TO BE DONE:
a – In the piece on Columbia Street in New Westminster, where are trucks required to divert?
b – Decide whether each statement agrees with the piece on Columbia Street in New Westminster. Give yes or no for each, quoting the deciding words. (i) This section of Columbia Street has had a posted speed of 30 km/hr for some years. (ii) The old station now houses a casino. (iii) Most of the office space on the street is in tall towers.

DOCUMENT SEGMENT:
============

The use of the term “Greenway” is a little odd in this context, but it does link up to the Central Valley Greenway, a key part of the Urban Transportation Showcase Program.

This section of Columbia Street has been posted at 30k/hr for some years, though compliance is about as poor as you would expect. Trucks are required to divert alongside the railway tracks along Front Street, which does seem to work, unless there is a train blocking a level crossing. As a shopping street, it is pretty grim, although Army and Navy, a cut price “department store” still acts as an anchor and draw. The towers are residential, and office space is mostly two or three storey, “over the shop” type serving mostly local needs. Given its central location, it is surprising that it is not more of an important centre.

Front Street itself has a speciality role as “antiques row”, though the gloom cast by the multi-storey parking structure over the road does not help. At one end, the old station (now a restaurant) the public market and the casino act as magnets. But there is not much at the other end. Though the conversion of one of the grimmer provincial institutions into a housing development may help.

What has been wrong with New Westminster, according to its council, is that everybody drives through on their way to somewhere else. At one time this would have been seen a as locational advantage for all kinds of businesses. Maybe car ownership has killed central place theory?

I will be watching this one. Hopefully, once it has been shown that reducing the road width to two lanes can be made to work, then there will be more space for pedestrians, and, more importantly, for people to sit and watch the passing parade. Sadly, we have become so obsessed with moving on the street people (of which New West seems to have more than it’s fair share) that there is very little civilised space to linger in most centres in the region. But any cursory glance at the best pedestrian spaces will show that space for people to park themselves is much more important than spaces to park their cars (back in or otherwise).

============

ENTRIES SHOWN:
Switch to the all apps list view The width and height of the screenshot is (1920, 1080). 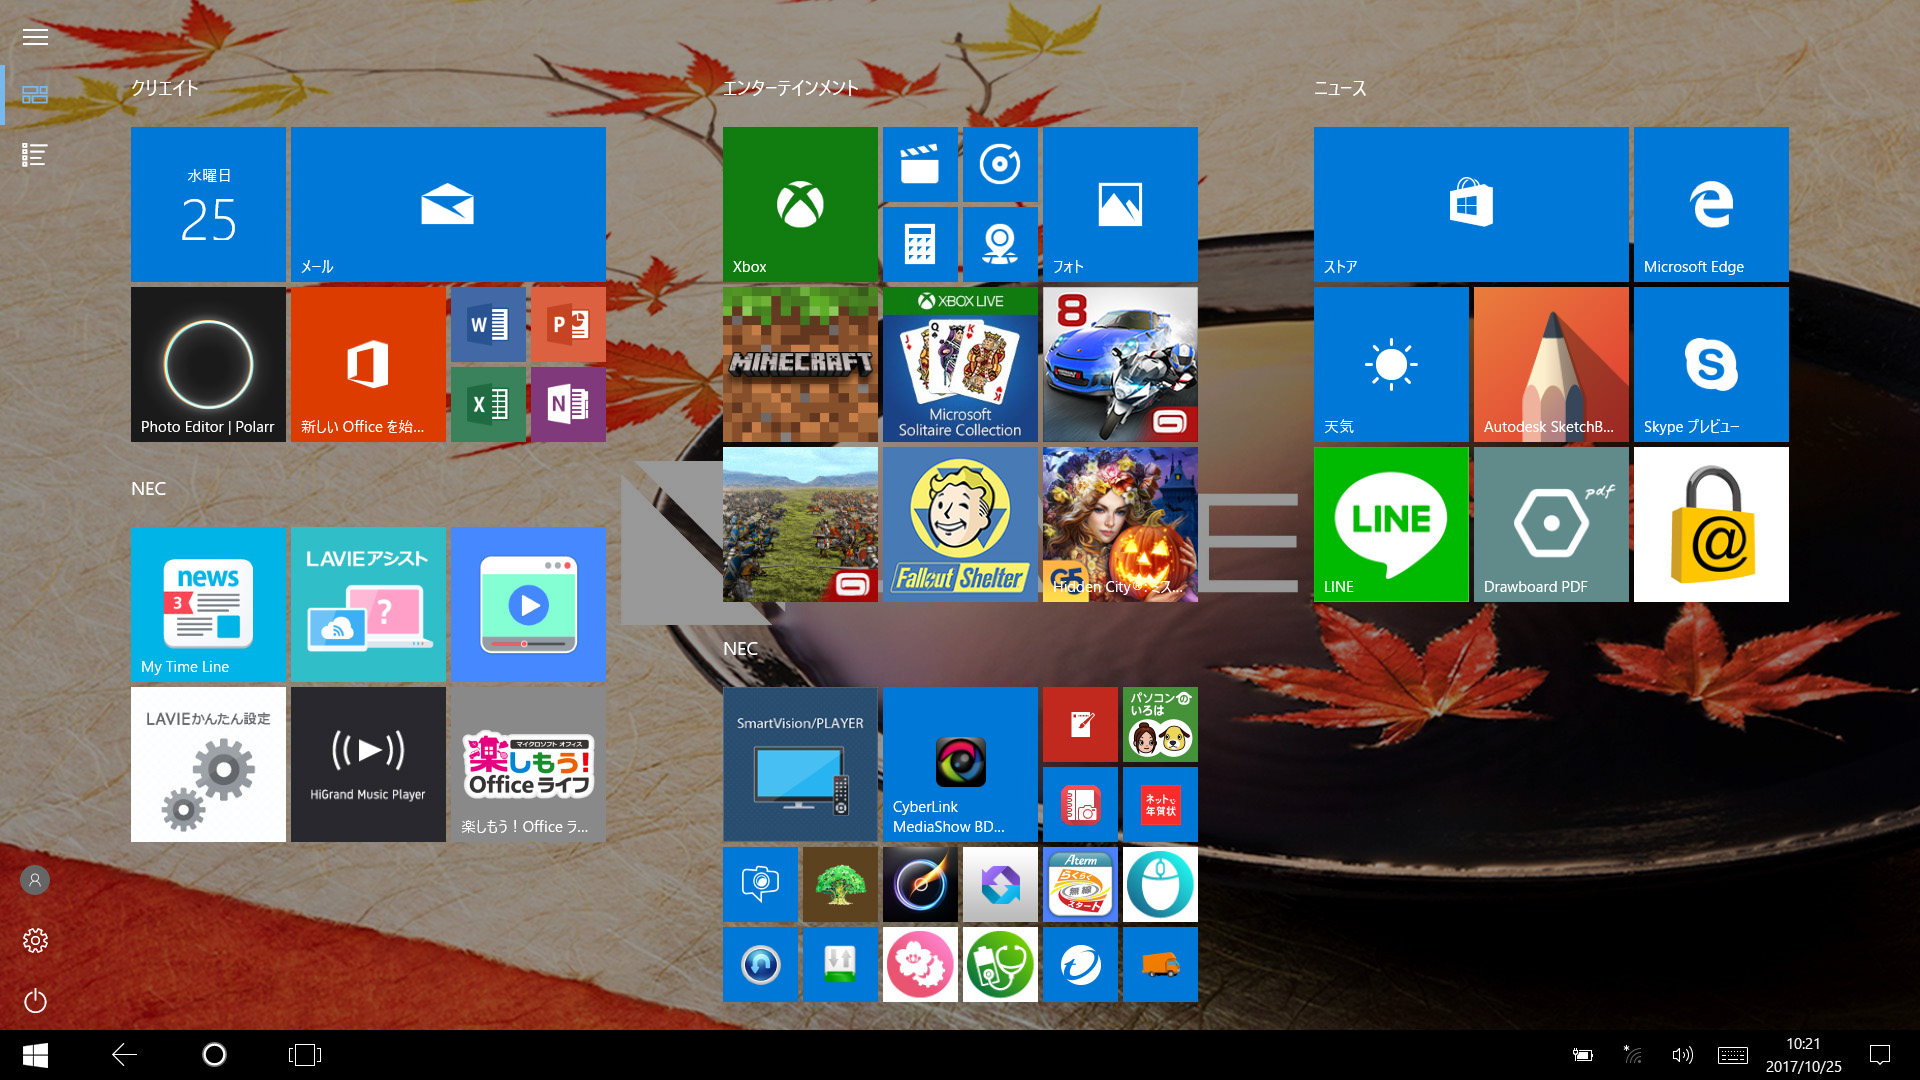coord(35,155)
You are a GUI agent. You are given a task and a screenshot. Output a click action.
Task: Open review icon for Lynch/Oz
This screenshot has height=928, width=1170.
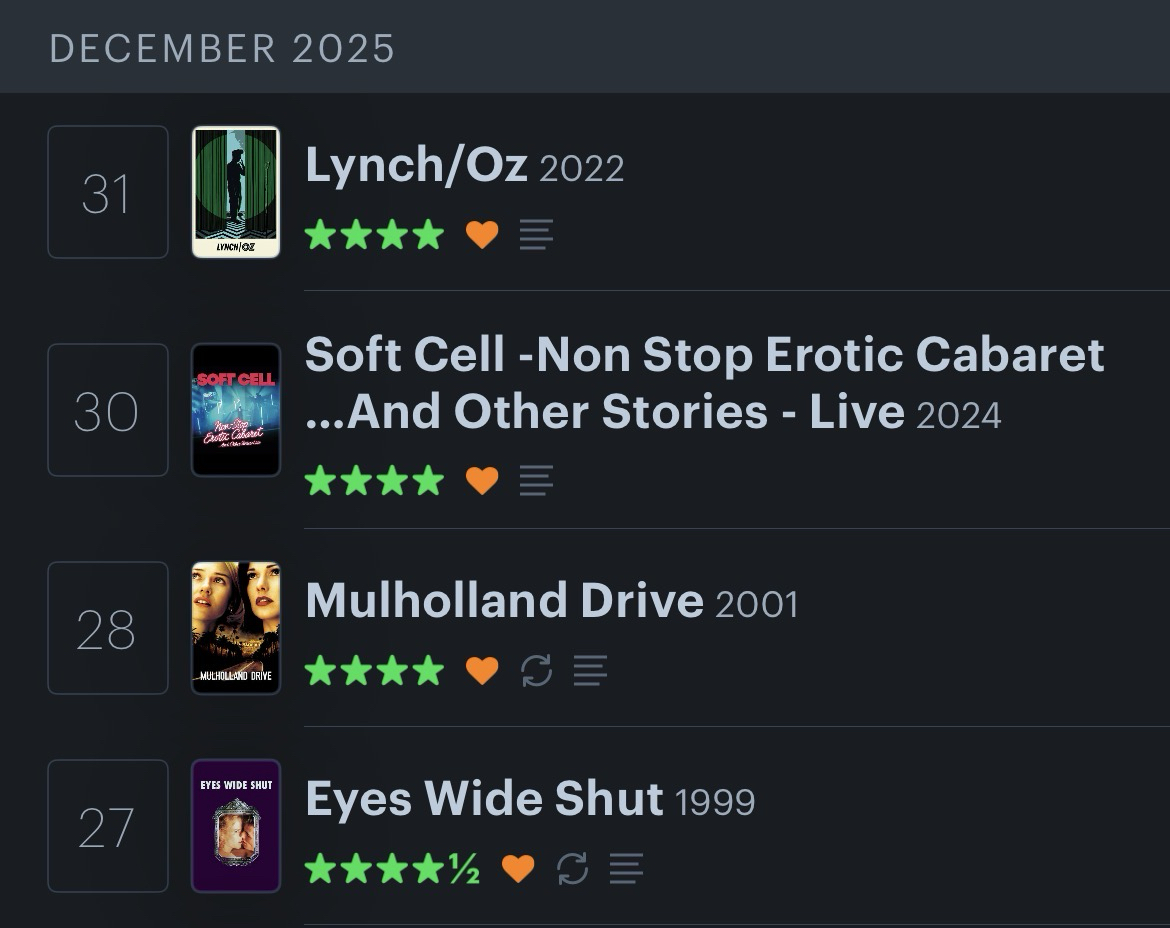coord(537,235)
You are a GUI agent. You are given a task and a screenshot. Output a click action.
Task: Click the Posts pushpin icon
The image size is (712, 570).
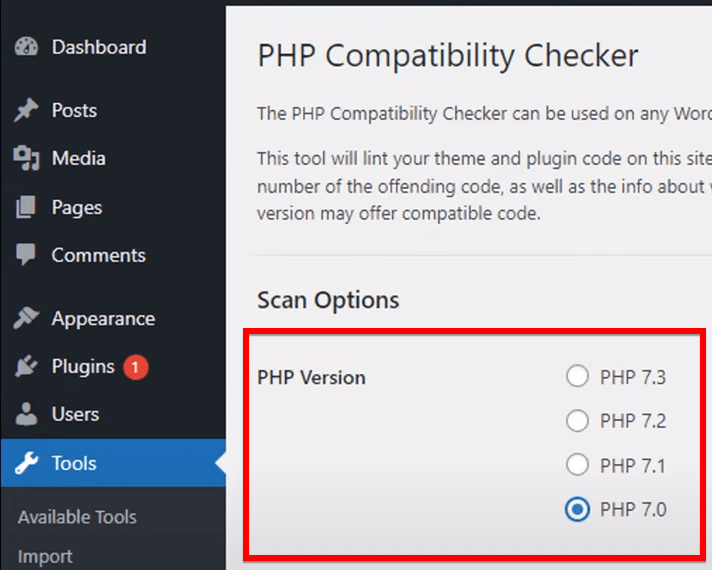coord(26,111)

============

WORKED SOLUTIONS:
a – Trucks must divert alongside the railway tracks along Front Street.

b –
(i) Yes: "This section of Columbia Street has been posted at 30k/hr for some years"
(ii) No: "the old station (now a restaurant)"
(iii) No: "The towers are residential, and office space is mostly two or three storey"